How to survive the terrible grief

No knowledge in psychology will replace the banal human heat and relationships, but your sympathy will become deeper if you understand what is happening in the soul of a person who has experienced a terrible grief.
"It can not be like this!" - one of the first reactions to the news of the death of a loved one, in this state our consciousness refuses to accept reality. Therefore, the grieving person at first happens, tense, constrained, no tears, there is a feeling that what is happening is somehow artificial. This is the first phase of unhappiness - "shock." It is soon replaced by the "search" phase. Reality is perceived as through a veil, because often there is a sense of the presence of a deceased loved one. Such feelings are natural, but sometimes they scare, and a man asks himself a question - do I go crazy?

Then comes the phase of acute grief - this is the most difficult period, which lasts from six to seven weeks. Suffering not only on the soul level, but also on the physical: very often there is weakness in the muscles, loss of energy, a sense of difficulty of every movement, pressure in the chest, deep and heavy sighs, unusual decrease or exacerbation of appetite, sleep disturbance. A huge number of thoughts and painful feelings succeed each other: despair, a feeling of helplessness, the meaninglessness of life, the experience of their guilt in what happened.

Depends on the image of the deceased, each thing for some reason is associated with it: a cup - he loved this pattern, a mailbox - only he took out newspapers, a watch is his gift. A person begins to regret that they did not manage to do something together in life.

At last, life enters its rut, the terrible grief ceases to be the main thing in a person's life. However, from time to time a person still feels "residual tremors" - not long, but painful attacks of grief. Approximately one year later, the last phase of "completion" comes. How to survive the terrible grief? How can a person cope with adversity?

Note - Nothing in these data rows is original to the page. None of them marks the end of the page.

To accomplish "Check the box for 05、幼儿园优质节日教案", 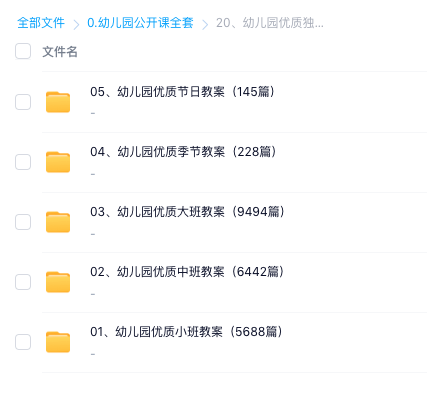I will 23,102.
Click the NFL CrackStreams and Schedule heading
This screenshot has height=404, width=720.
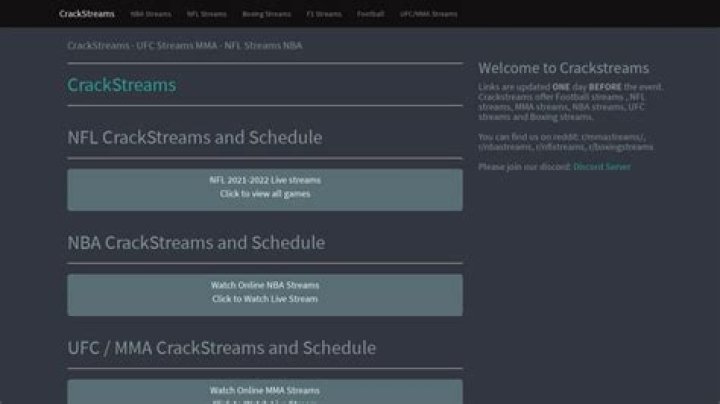point(195,137)
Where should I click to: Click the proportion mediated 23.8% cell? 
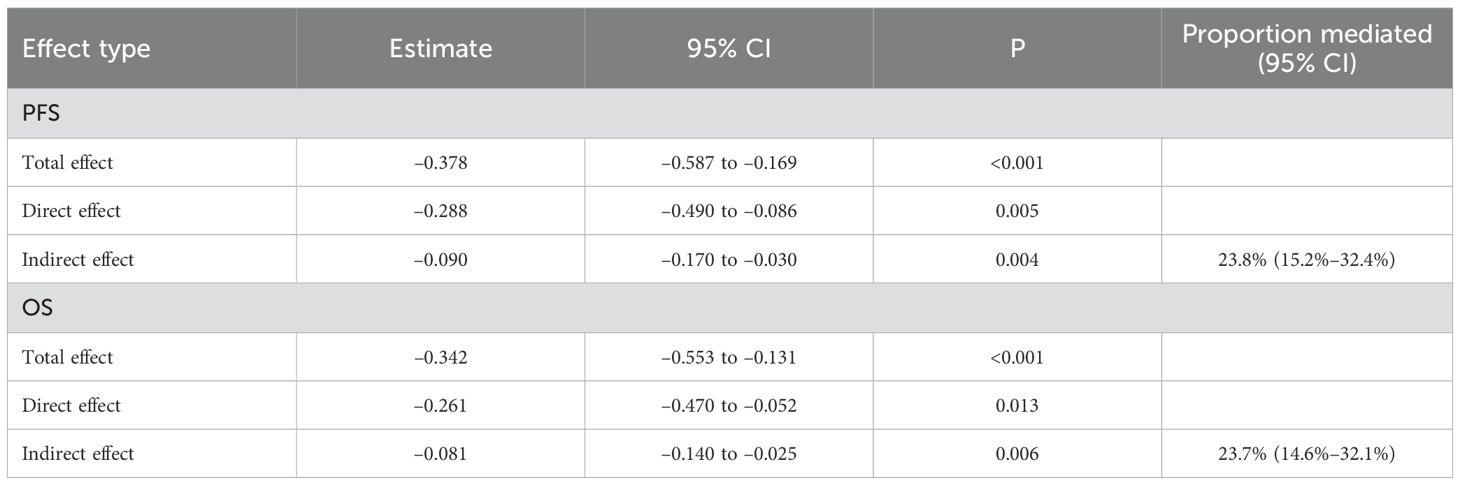(1307, 260)
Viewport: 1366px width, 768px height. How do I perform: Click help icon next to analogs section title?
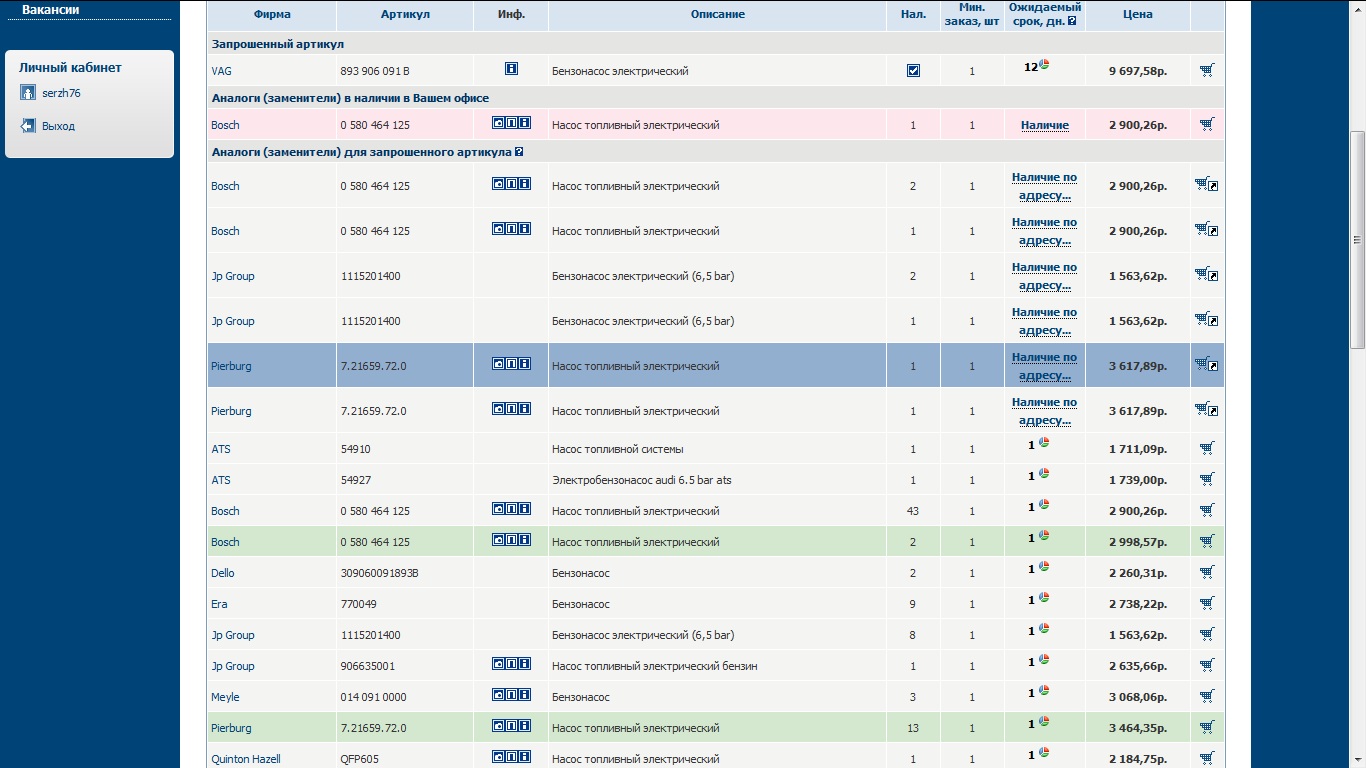pos(519,152)
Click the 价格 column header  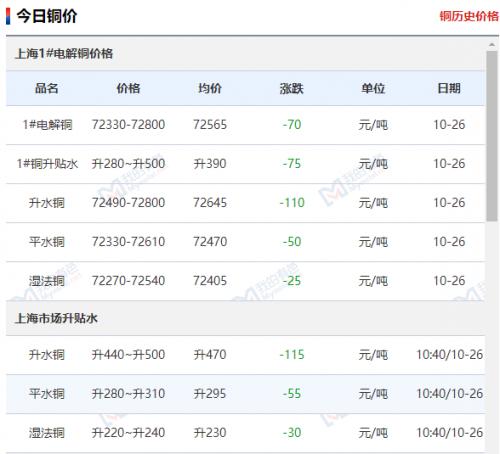pos(128,88)
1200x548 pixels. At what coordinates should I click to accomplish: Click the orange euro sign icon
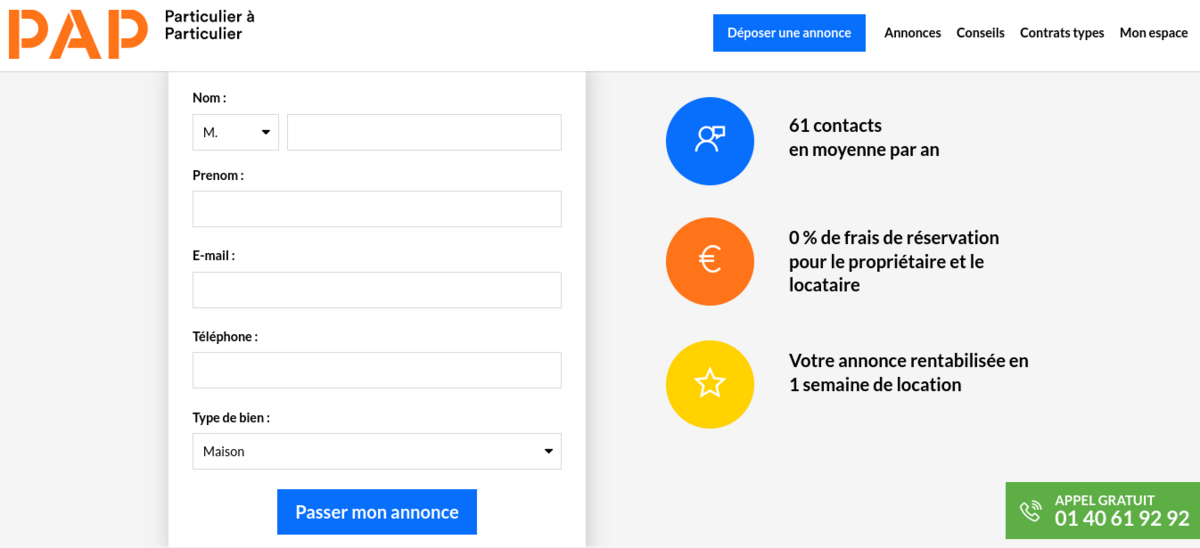pyautogui.click(x=710, y=261)
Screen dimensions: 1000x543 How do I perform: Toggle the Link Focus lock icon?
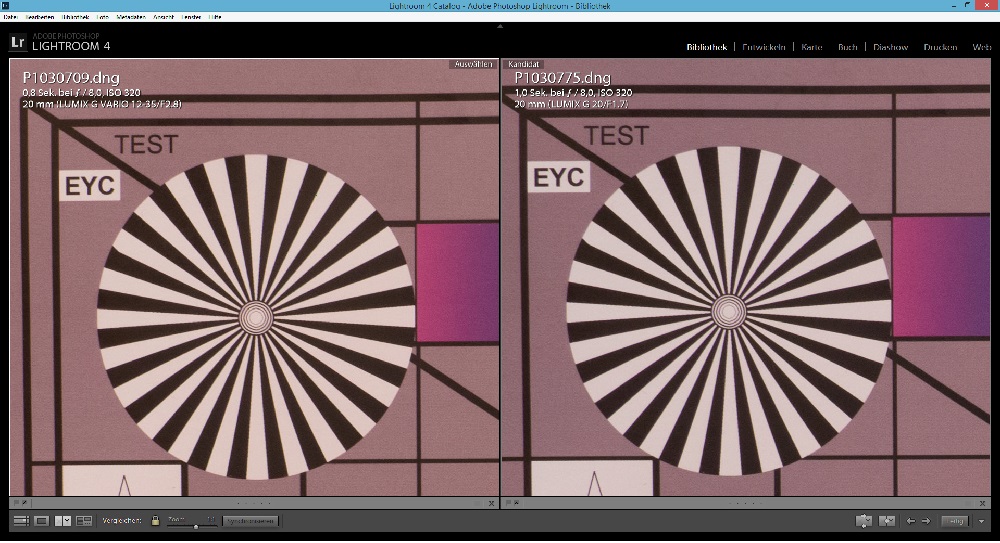155,521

- at first you should try to spend as much time as possible with this person. Do not look for any comforting words. Most important for this situation is your presence, readiness to listen to any nonsense, the opportunity to wash dishes and answer the phone call.

- do not remove the grieving person from the deeds and duties that are associated with the funeral. Do not overdo it with valerian, and even more so with soothing agents that strongly affect the body. The most important thing is to prevent a person from making important life decisions at this moment.

- the main task in the phase of acute grief is to create a favorable mental atmosphere, in which it would be possible to recall the deceased, all sorts of episodes from his life. Your own mention will be necessary and appropriate. This at first can cause piercing feelings in a person, but let him express them as widely as possible, without rejecting or criticizing him.

- If after 6-7 weeks a person does not return to his everyday and professional duties, it is necessary to insistently but gently involve him in their circle.

- It should be remembered that during the first year after the loss, birthdays holidays and memorable dates are moments when feelings of grief worsen. Visit or at least call a person these days and be sure to visit him on the anniversary of death. In this last period, the appearance of temptation (mostly unconscious) may be prolonged, as if to remain in it. Whatever the reason - whether the fear of a new life, the thought that the longer you mourn for the deceased - the proof of how you loved him, it is necessary to help complete the mourning for him. Mourning ends - there is memory.